I have served on Budget Committees from my first service on a local Chicago Agency Board through the Jewish Federation of Metropolitan Chicago the UJA, the CJF, JFNA, UIA, JAFI and a few more. Even Chaired a bunch of them, and, at all levels, always...always...with the best of professional partners at every level. Yes, I was often in the room where it happened. I have been proud of the changes that Budget Chairs at the Jewish Agency like Richie Pearlstone and Jay Sarver implemented to move those Budgets from the opaque to the transparent,  changes that I'm certain current JAFI Budget Chair Beth Leonard, a superstar accountant in her real job, has perpetuated, even further enhanced. 

At my own federation, and, most probably yours, we have had that transparency from long before my time in leadership through the present day and into the future. Great professional leadership and a dedicated and demanding laity require no less. No national or international non-profit that I have seen at work spent/spends as much of its time on budget.

All of the above is but prologue...and leads me to the JFNA Budget just approved. 

First, the Expense and Revenue Budget was presented on 4-1/2 pages --a $48.1 million Budget on 4-1/2 pages. Oh, there was also an accompanying brief Memo from the CEO on the Budget. Nowhere, other than in a $3.1 Million "Provision for Contingency" is there even a suggestion that the federations, the system, are in extremis as a result of the shutdowns dictated by the COVID-19 pandemic. The Budget as presented, as approved, is so opaque that were it presented by another non-profit, it would have been rejected, marked "return to sender." I ask, in all sincerity, how could this Budget in this form and with its lack of substance been submitted to the federations let alone approved with undue haste in the extreme circumstances that confront every community today? How could the JFNA Budget & Finance Committee and, then, the JFNA Board and members proceed as if it's "business as usual" when business is not and may never be "usual" ever again and certainly not in FY 2020/2021.

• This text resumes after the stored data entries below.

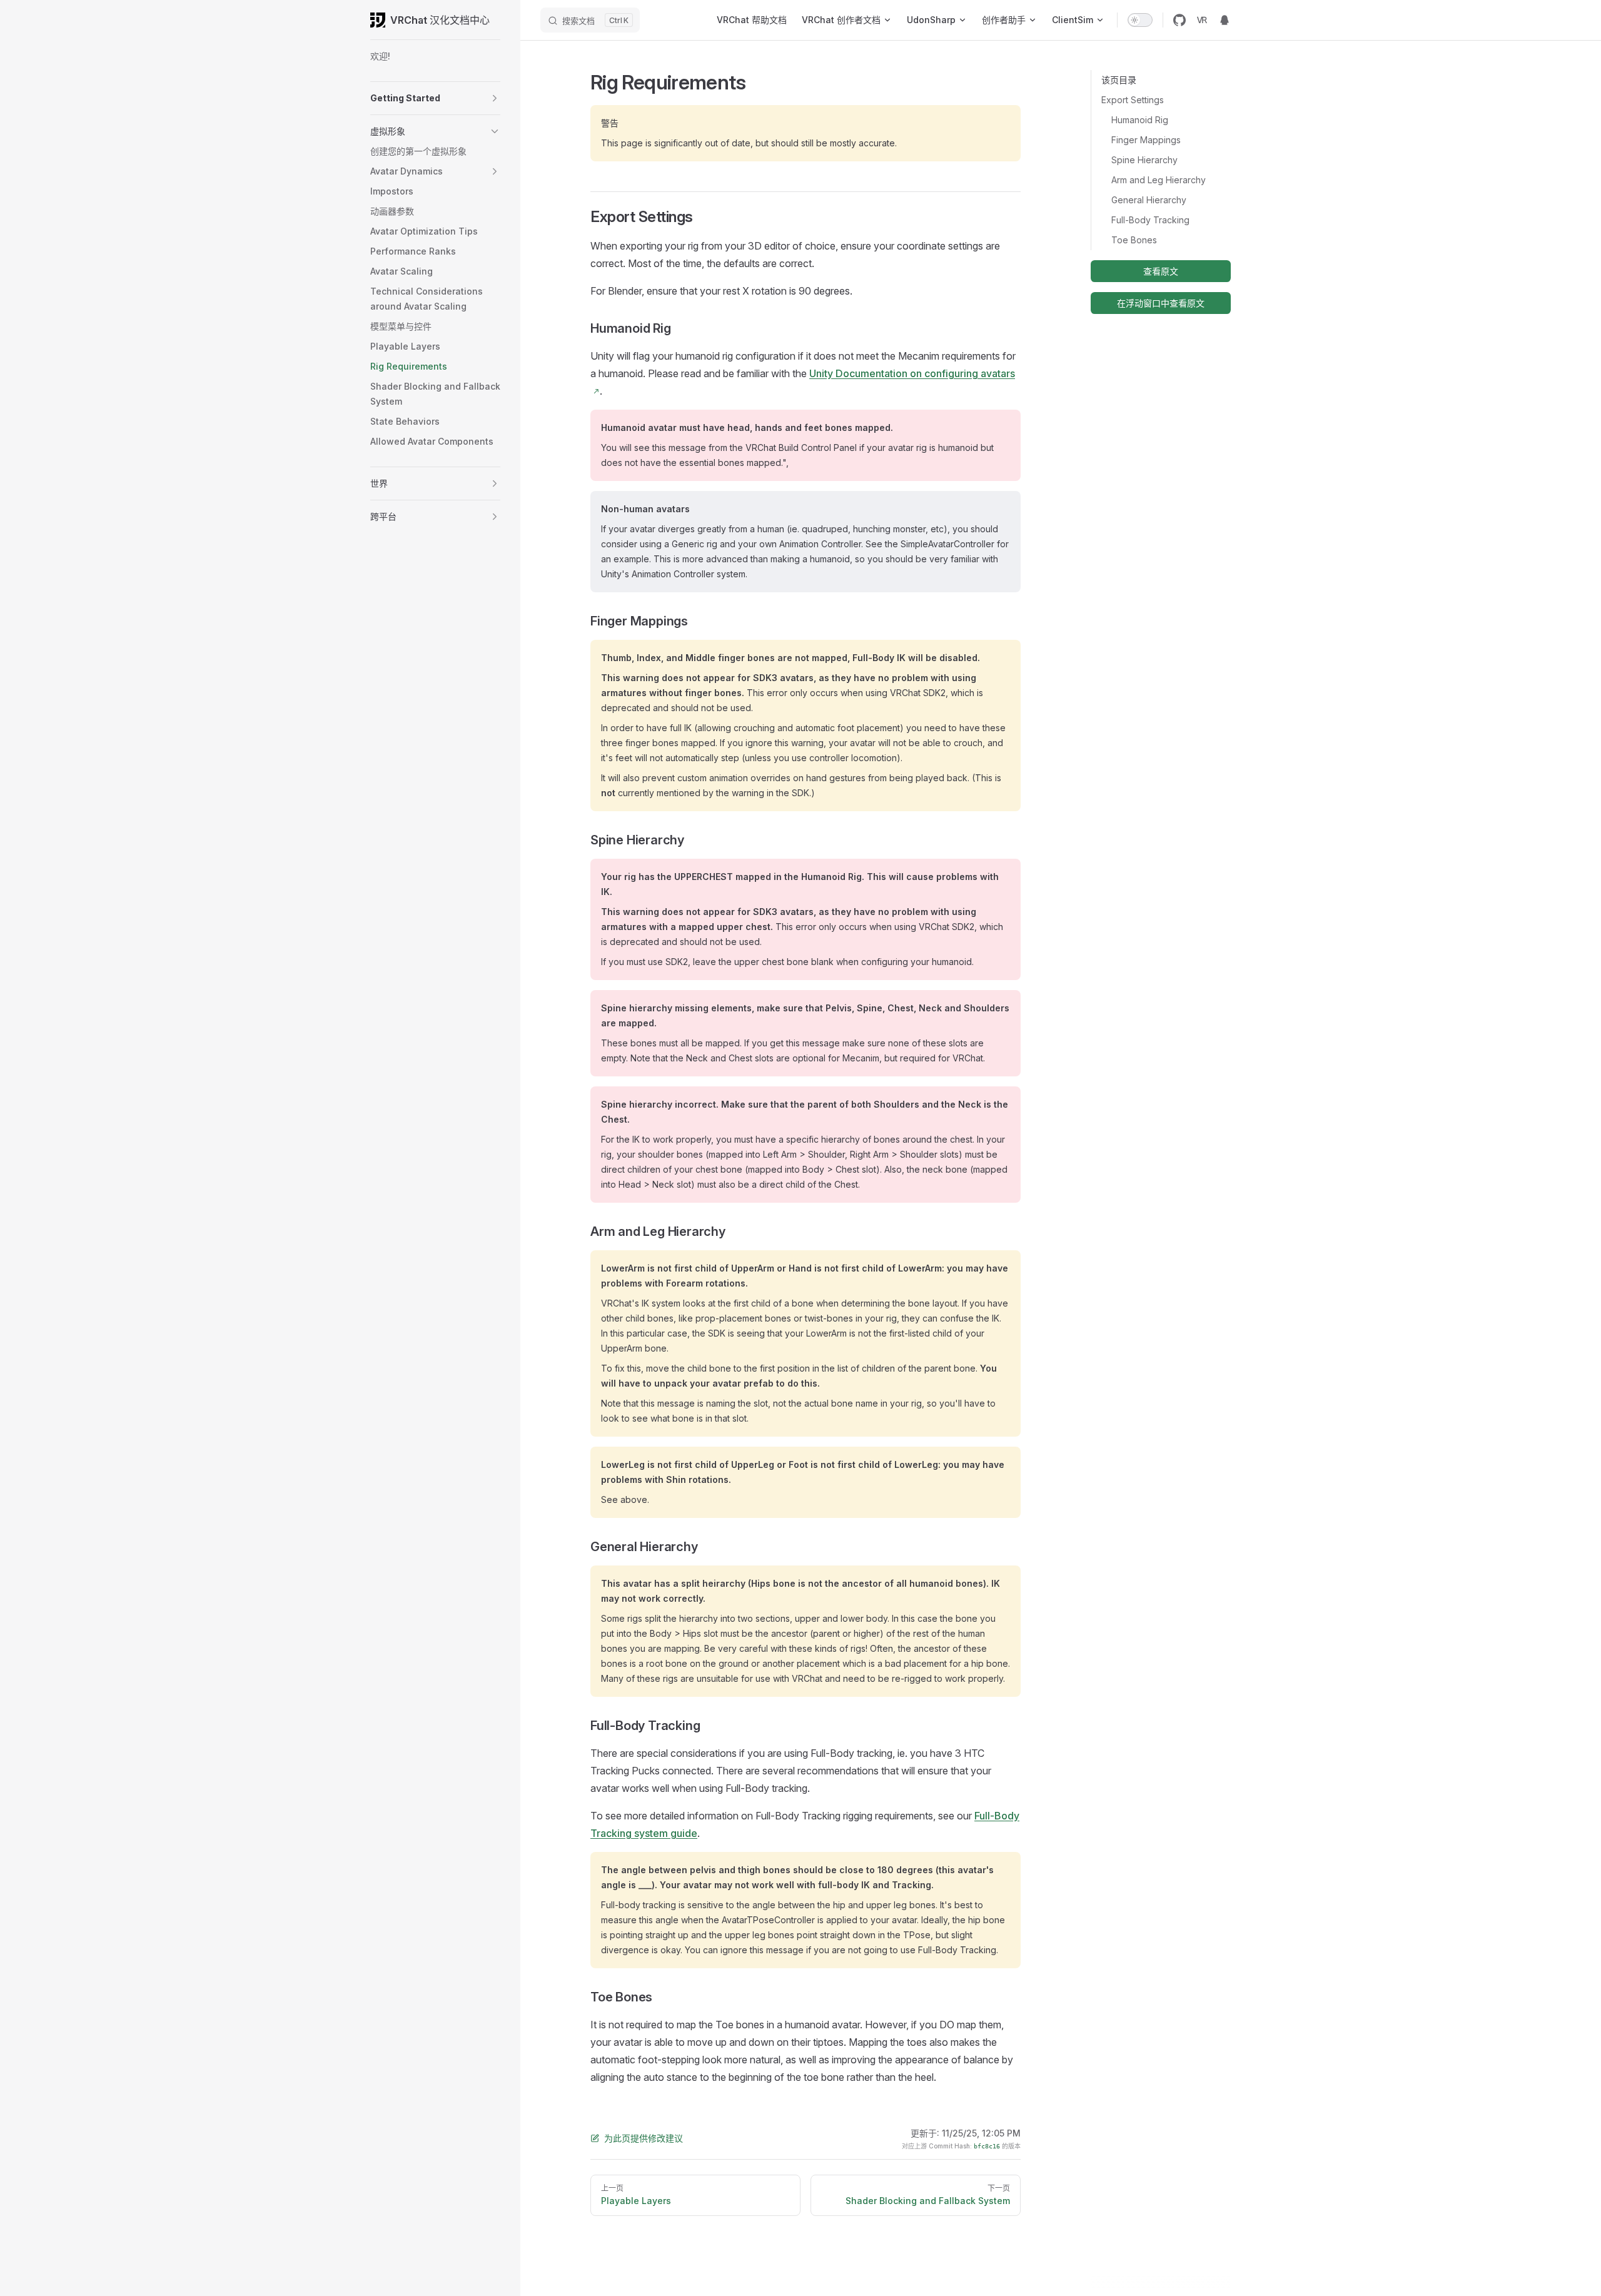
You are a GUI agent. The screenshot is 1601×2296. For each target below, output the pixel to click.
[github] (1179, 20)
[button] (495, 98)
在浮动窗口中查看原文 (1161, 303)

At the merger and for the first years thereafter, under a succession of Budget and Finance Chairs and two strong Chief Financial Officers and 3 CEOs who came with exceptional federation CEO experiences, the JFNA Budget process was the equal of those cited above. Then, JFNA's Budget was coopted by a CEO with no federation Budget experience, who, with Budget Chairs, if the evidence is to be believed, demonstrated a "leave it to the JFNA professionals" attitude and, as explored on so many of these pages over the years, allowed the annual Budget to be treated as but a "framework;" not one that bound the organization to operate within it -- the organization's revenues began to be treated as an ATM -- just insert your CEO cash card and withdraw funds for whatever purpose, no Board action necessary. Hopefully Board Chair Mark Wilf and CEO Eric Fingerhut have assured that this malpractice will not happen again...emphasis on "hopefully."

And, yet...

At a time of the worst financial calamity to impact on the Jewish communal system -- locally, nationally and worldwide -- with JFNA taking on some distribution of allocated funds, the Budget fails woefully to set forth how JFNA plans to meet the crisis in any substantive manner. As one of my mentors wrote me after reviewing this "budget:"
"No mention of a US Jewish community rescue 'package' to enable federations to provide real value to JCCs, synagogues, etc. What a great national campaign opportunity..."
Someone out there write me, please, and explain to me JFNA's plans for meeting the catastrophic circumstances our institutions now face.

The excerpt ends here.